Rothko greenby Fausto Ribeiro

For years, amidst the cold and dirty cement, nothing had revealed itself to me, and I left so many hours, so many days go by in emptiness, without doing much about it. So when I finally felt the moist grass beneath my bare feet, a beam of pleasure climbed up my legs and landed at the back of my neck, tingling. The feeling almost subsided as I thought about the derision it would bring about were I to voice it, but it resisted in defiance when, with each slow step, I saw a bit more of the river: how could its color, in appearing among the tree leaves that separated it from me, be so beautiful? Hitherto, I understood that rivers were no more than paths for putrid waste, flanked by asphalt serpents over which gigantic metallic insects slouched creepingly, emitting their electric lights – red, yellow – and puffing ashes towards the sky; in the heart of such beasts lay anguished beings, encrusted, grabbing onto the wheel, honking, forcing themselves to ignore the imminence of cerebrovascular accidents. But not the Rhone: there I found myself, absurdly, in front of an idyllic valley where the waters ran quietly, and one could drink from them, and one could swim in them; small fallen branches were seen floating serenely, following their path towards the oneiric Mare Nostrum from the history books of my long gone childhood. And if under the sun its green glistened, by dawn the waters transubstantiated into pure methylene blue, and would then be confused in my memory with the swaying brushstrokes of a certain starry night, whose constellations shone magnificently, spreading as if by magic their light upon the river: divine images conceived by a sad soul, who had gone mad and died before anybody could be enraptured by his howls of utter beauty.

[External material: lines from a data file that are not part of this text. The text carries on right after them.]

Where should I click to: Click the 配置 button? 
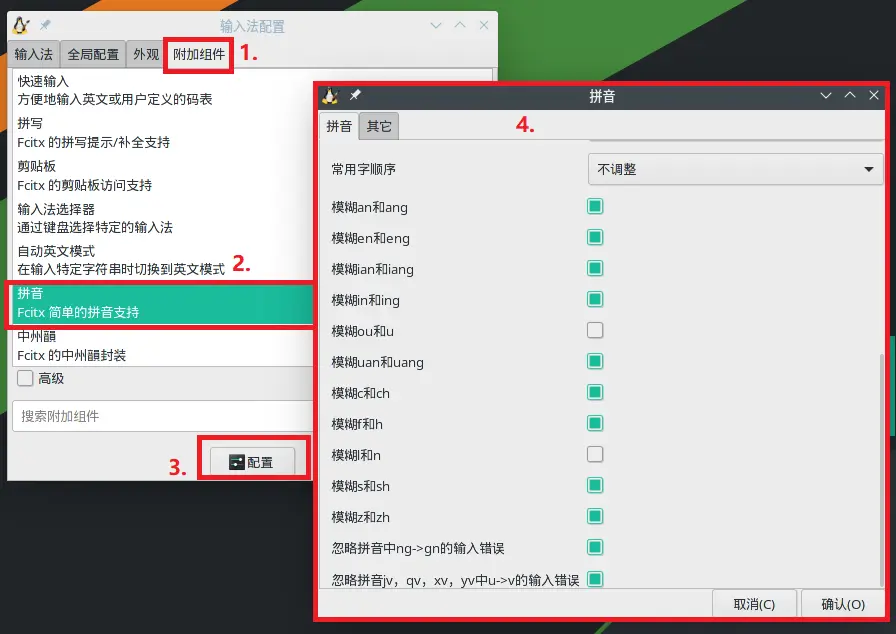click(254, 460)
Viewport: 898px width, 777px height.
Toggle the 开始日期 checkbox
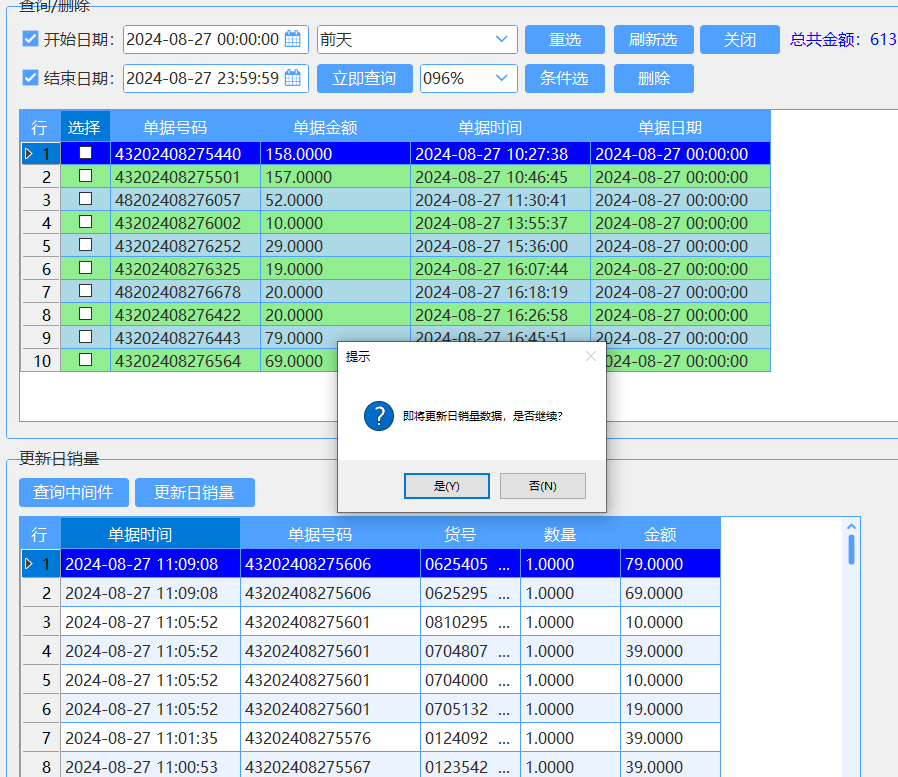click(x=30, y=40)

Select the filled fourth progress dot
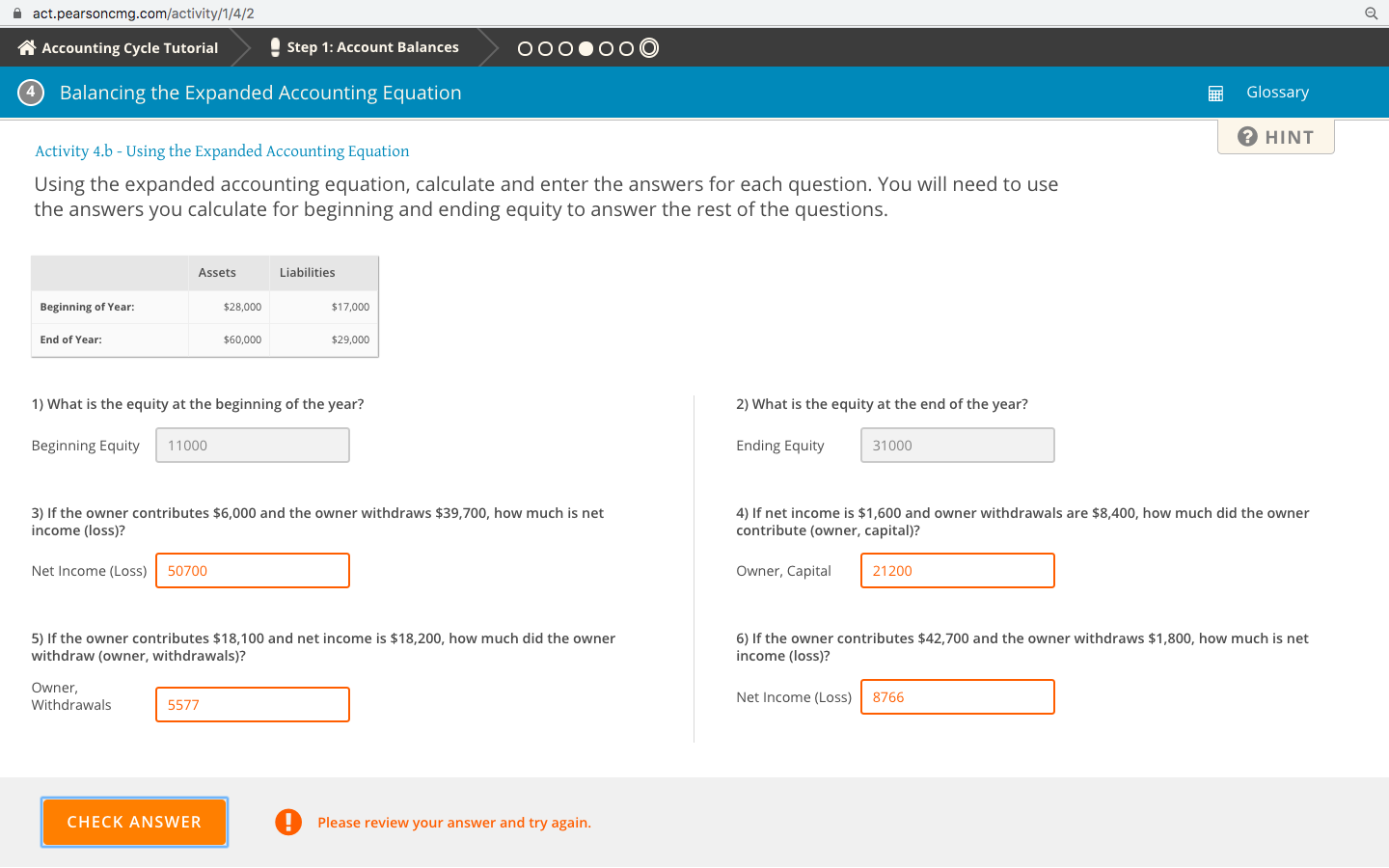coord(586,47)
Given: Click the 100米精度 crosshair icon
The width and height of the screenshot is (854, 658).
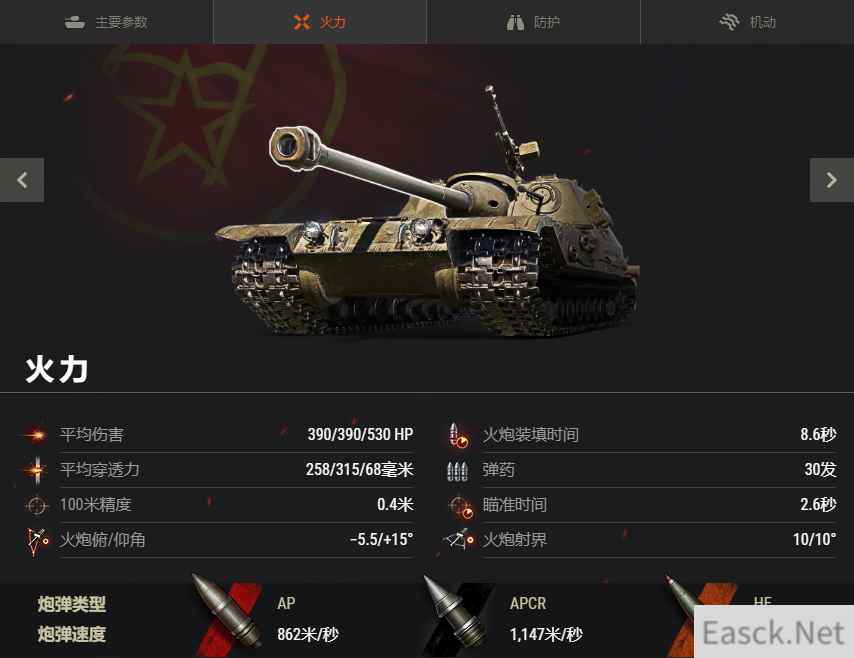Looking at the screenshot, I should [36, 505].
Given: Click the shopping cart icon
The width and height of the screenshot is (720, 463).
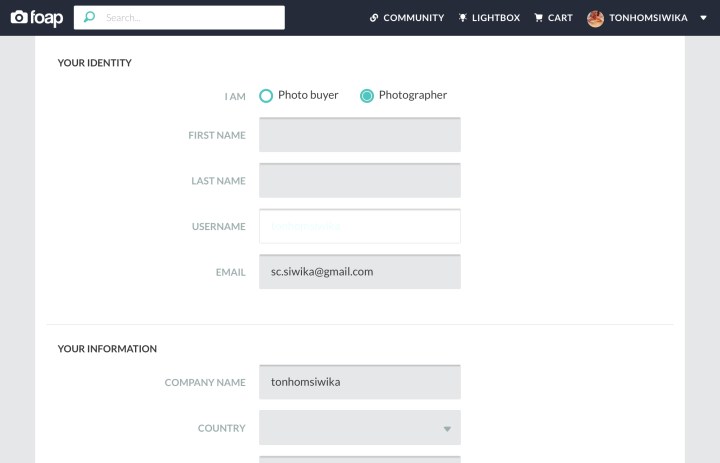Looking at the screenshot, I should click(539, 18).
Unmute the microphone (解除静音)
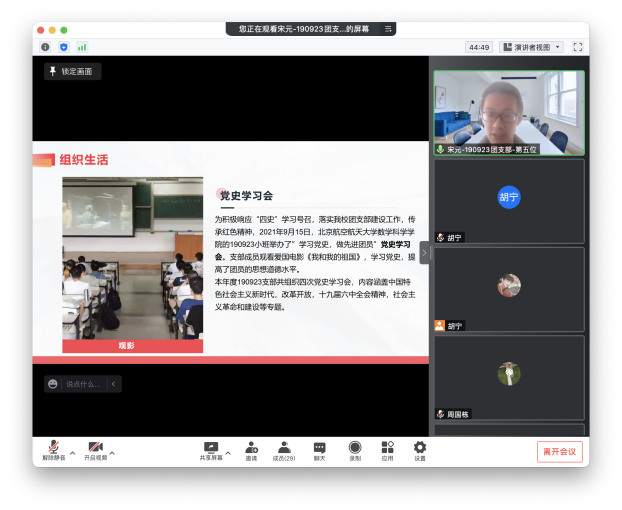Image resolution: width=622 pixels, height=510 pixels. click(x=51, y=449)
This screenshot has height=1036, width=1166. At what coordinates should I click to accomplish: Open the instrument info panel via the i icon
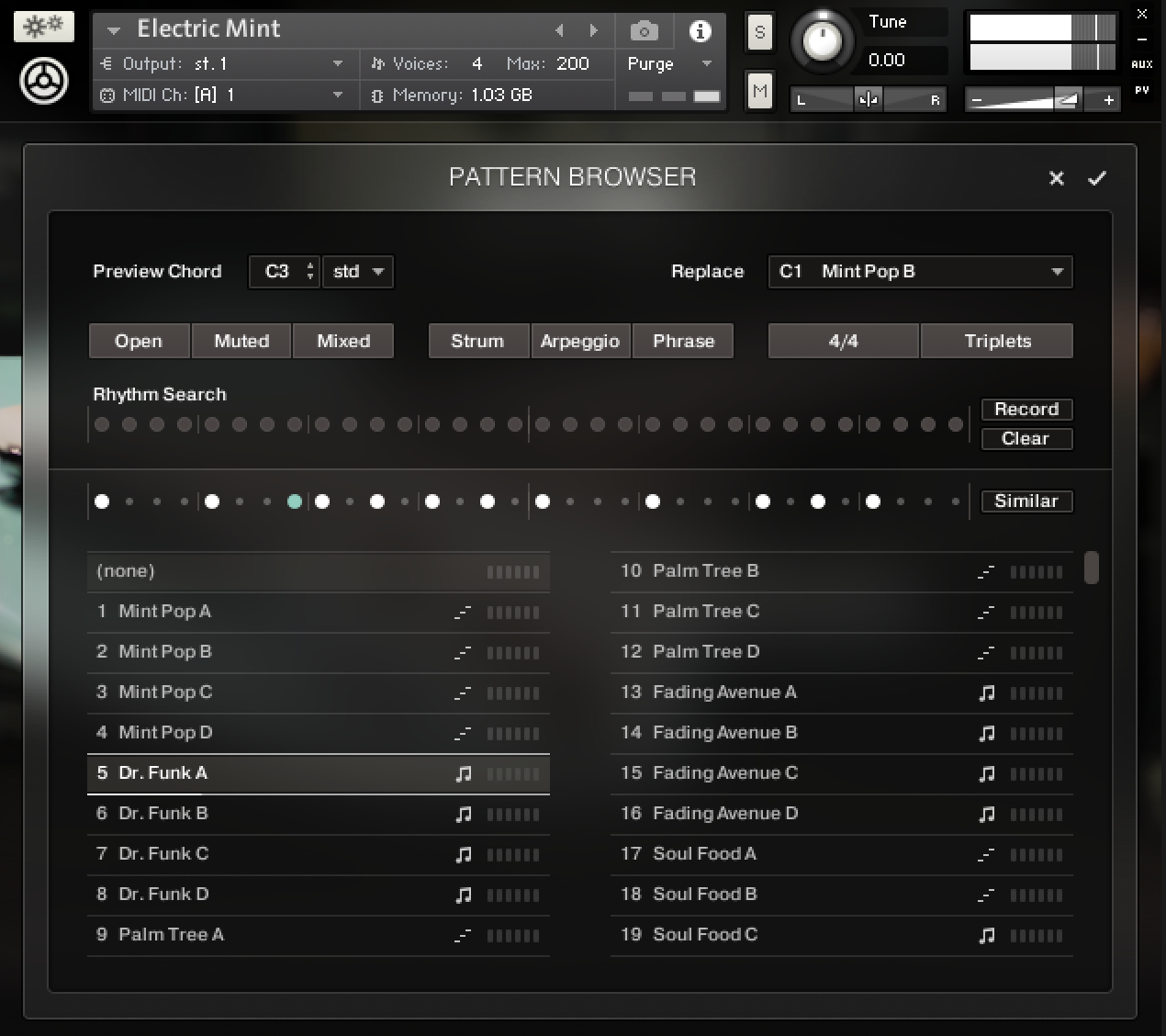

The seasons too were to me a sweet novelty. And I, who claimed to be an adult, was consumed by moments of embarrassment every time I caught myself wondering about the beauty of its changes, about the switching colors, about the different animals that came and went with the passing months: it occurred to me that countless poets throughout the centuries had exhausted such matters, and today even those fortunate enough to be allowed to witness these enchantments had to hide their inevitable fascination under the threadbare blanket of cynicism: it was after all a cliché; it could not be mentioned, under penalty of the jaded mockery of those all-knowing to whom everything is familiar and nothing impressive. Well, to me nothing was familiar; everything under the vast sky impressed this frail man, native of a land where winters had never existed, of a city where nature had been obliterated to give place to the horror of human ingenuity: how could I be silent? Nevertheless, I was. The hellish burden of others, of their opinions so much more valuable than mine, of their easy judgments, put me into a frightened muteness. But the translucent green of the river, the spring life that effervesced around me, the peaks of perennial snow that lay on the distant horizon (perfect works of a god in which I did not even believe), none of these splendors cared about my neurosis, about my weaknesses, about my cowardice, and they all continued to penetrate my tired retinas and explode on my visual cortex as a sublime whirlpool of delights, about which I was then required to shut the hell up. How could I remain in silence?